Primo Levi, nato il 31 luglio 1919, è stato un chimico, un partigiano e poi scrittore italiano, il primo che, dopo l’esperienza da deportato, ha raccontato e scritto della sua condizione di ebreo deportato e schiavo. Diplomatosi nel 1937, si iscrisse al corso di Chimica all’Università di Torino e quando entrarono in vigore le leggi razziali nel 1938, fece parte di quei pochi ebrei cui fu concesso di continuare gli studi.
Si laureò nel 1941 con lode, ma il suo documento di laurea riportò la sua appartenenza, a sottolineare la disparità che le leggi di Mussolini instillarono nel paese. Le leggi razziali, durante il regime fascista, altro non erano che l’estensione del pensiero discriminatorio e malato sviluppatosi in Germania durante il III Reich da Hitler.

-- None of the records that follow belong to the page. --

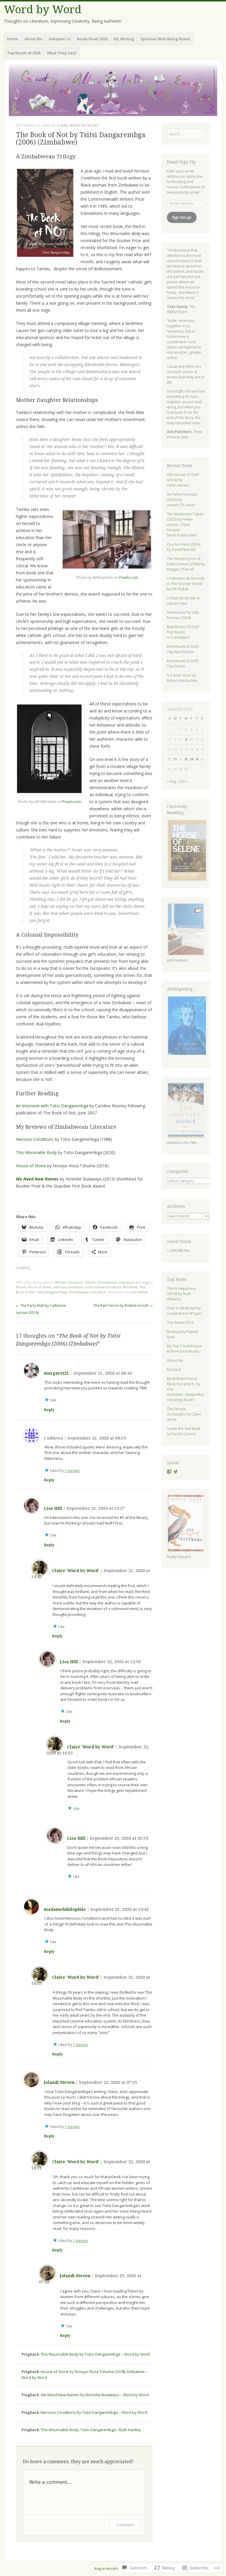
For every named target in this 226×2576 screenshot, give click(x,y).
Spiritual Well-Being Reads (165, 38)
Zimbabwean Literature (115, 1282)
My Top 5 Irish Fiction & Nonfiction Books (184, 1349)
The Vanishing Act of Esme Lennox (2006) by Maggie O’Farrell (186, 564)
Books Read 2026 (92, 38)
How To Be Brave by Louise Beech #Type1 (184, 1311)
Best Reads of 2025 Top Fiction (183, 663)
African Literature (69, 1282)
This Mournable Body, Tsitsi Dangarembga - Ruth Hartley (91, 2429)
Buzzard (174, 1369)
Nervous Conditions (35, 1139)
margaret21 (56, 1373)
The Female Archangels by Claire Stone (184, 1414)
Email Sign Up (181, 162)
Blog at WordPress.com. (113, 2568)
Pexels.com (128, 577)
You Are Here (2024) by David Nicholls (183, 547)
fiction (21, 1287)
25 (197, 759)
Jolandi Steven (59, 2082)
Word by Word (43, 9)
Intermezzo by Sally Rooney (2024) (183, 615)
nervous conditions (68, 1287)
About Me (33, 38)
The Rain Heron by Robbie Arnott (123, 1305)
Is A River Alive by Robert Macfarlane (182, 678)
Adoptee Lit (60, 38)
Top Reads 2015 (180, 1322)
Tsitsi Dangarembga (51, 1292)
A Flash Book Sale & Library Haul (183, 601)
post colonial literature (103, 1287)
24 (191, 759)
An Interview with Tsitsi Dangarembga (52, 1105)
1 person (72, 1470)
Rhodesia (130, 1287)
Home (12, 38)
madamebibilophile (65, 1909)
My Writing (124, 38)
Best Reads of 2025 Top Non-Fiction (183, 649)
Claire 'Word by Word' (78, 125)
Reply (49, 1410)
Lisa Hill (53, 1508)
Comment (125, 2524)
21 (175, 759)
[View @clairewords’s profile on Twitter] (175, 1471)
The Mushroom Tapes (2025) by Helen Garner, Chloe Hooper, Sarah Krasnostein (185, 524)
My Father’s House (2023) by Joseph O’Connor (182, 499)
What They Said (61, 53)
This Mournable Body (36, 1152)
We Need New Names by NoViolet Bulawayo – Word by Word (95, 2394)
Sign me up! (181, 217)
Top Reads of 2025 (24, 53)
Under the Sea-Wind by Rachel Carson (183, 1431)
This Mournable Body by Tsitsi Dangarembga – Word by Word (95, 2354)
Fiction (90, 1282)
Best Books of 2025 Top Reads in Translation (183, 632)
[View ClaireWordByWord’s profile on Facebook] (169, 1471)
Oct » (183, 781)
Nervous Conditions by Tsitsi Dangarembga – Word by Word (94, 2412)
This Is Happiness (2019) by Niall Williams (181, 1294)
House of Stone (31, 1165)
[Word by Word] (113, 90)
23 (186, 759)
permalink (139, 1292)
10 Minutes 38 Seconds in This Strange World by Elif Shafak (186, 583)
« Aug (171, 781)
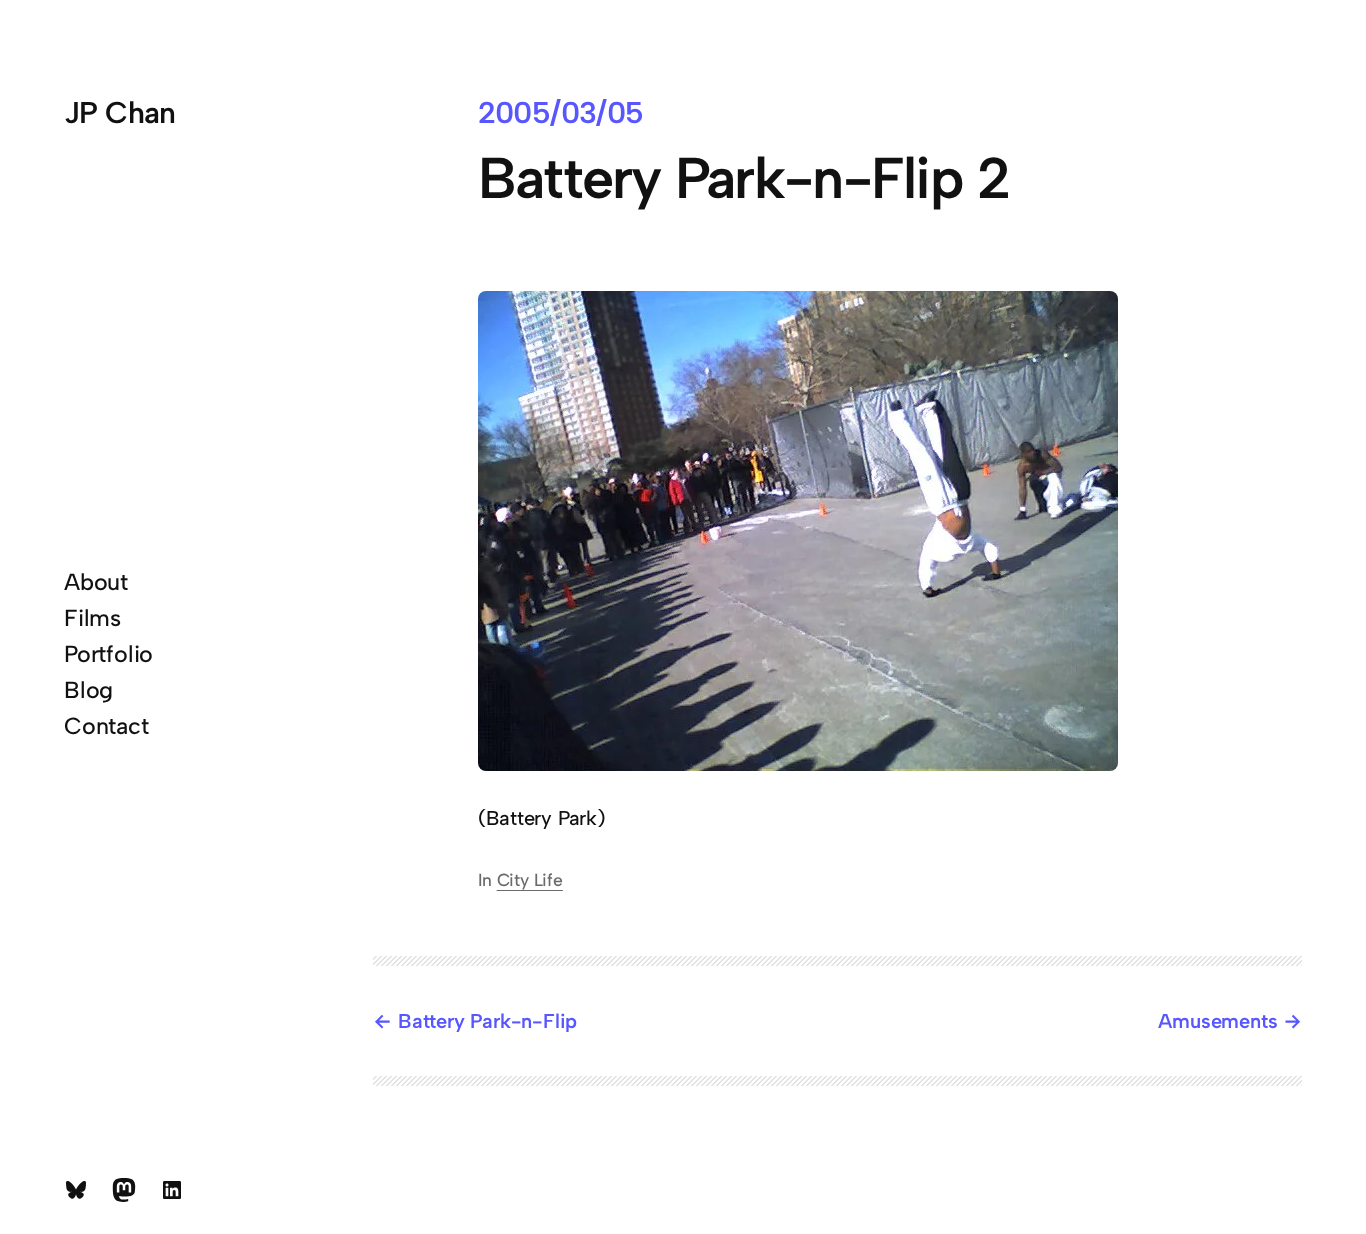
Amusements (1217, 1021)
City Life (530, 879)
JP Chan (120, 112)
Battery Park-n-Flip (487, 1021)
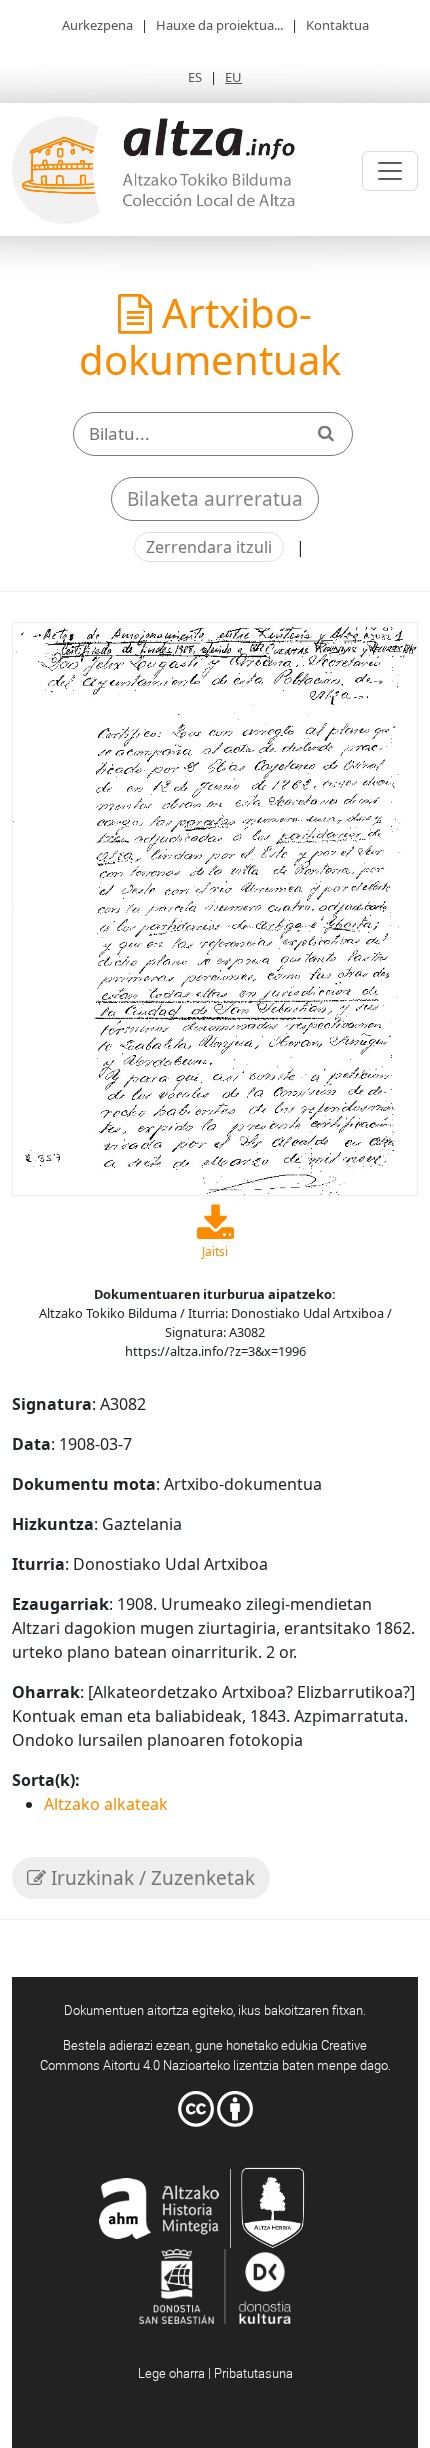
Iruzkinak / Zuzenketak (150, 1878)
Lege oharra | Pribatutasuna (215, 2373)
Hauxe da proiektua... (219, 25)
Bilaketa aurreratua (215, 499)
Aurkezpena (97, 25)
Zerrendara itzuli (209, 547)
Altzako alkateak (106, 1804)
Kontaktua (337, 25)
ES (195, 77)
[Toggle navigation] (390, 171)
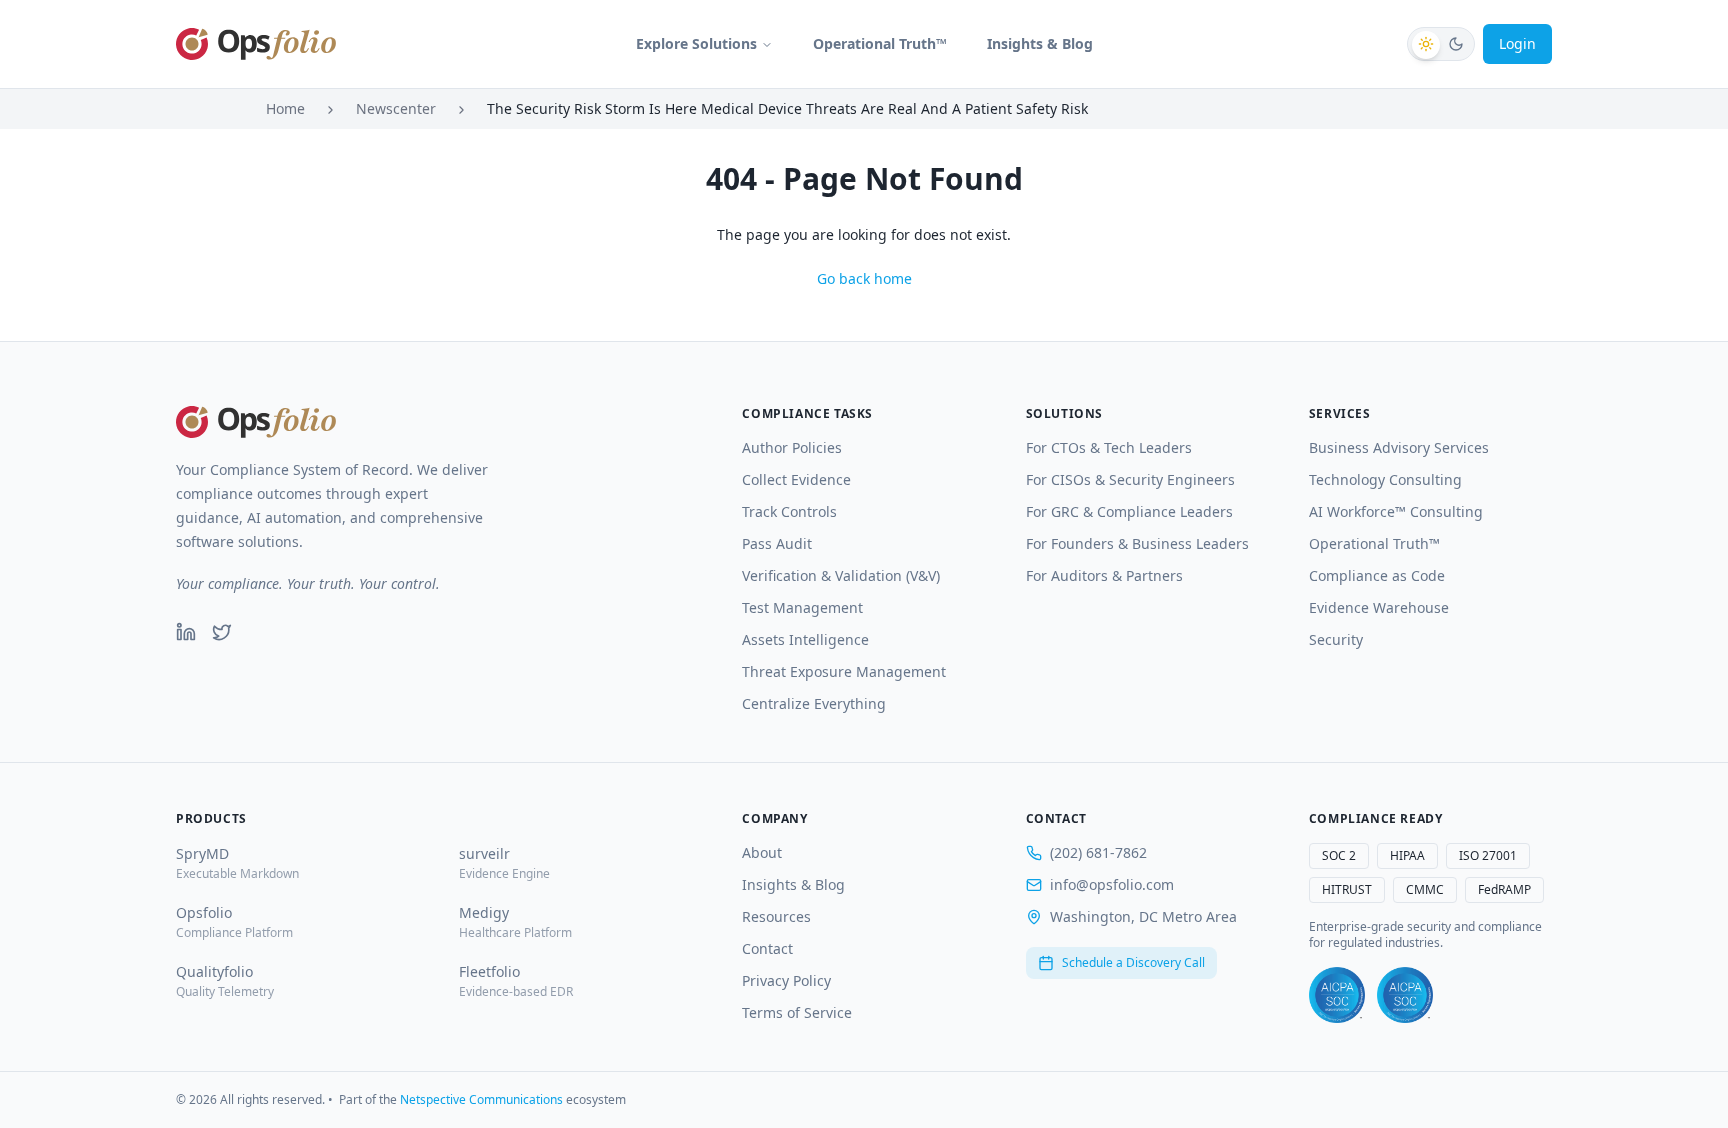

Nel 1942 trovò lavoro in Svizzera e fu lì che entrò in contatto con la resistenza antifascista, entrando a far parte del Partito d’Azione, clandestinamente. Con altri partigiani riparò in Val d’Aosta per trovare rifugio, ma furono arrestati e condotti dalla milizia fascista al campo di Fossoli.
Il 22 febbraio, Primo Levi e altri 650 ebrei, uomini, donne, bambini e anziani, furono caricati su un treno merci e bestiame e iniziarono il primo viaggio infernale per la Polonia, al campo di Auschwitz. Levi fu quindi condotto al campo satellite di Buna-Monowitz dove visse la sua prigionia, la sua costante disumanizzazione, in schiavitù, in attesa di passare per il camino, come imparò lui stesso che era destino di tutti lì.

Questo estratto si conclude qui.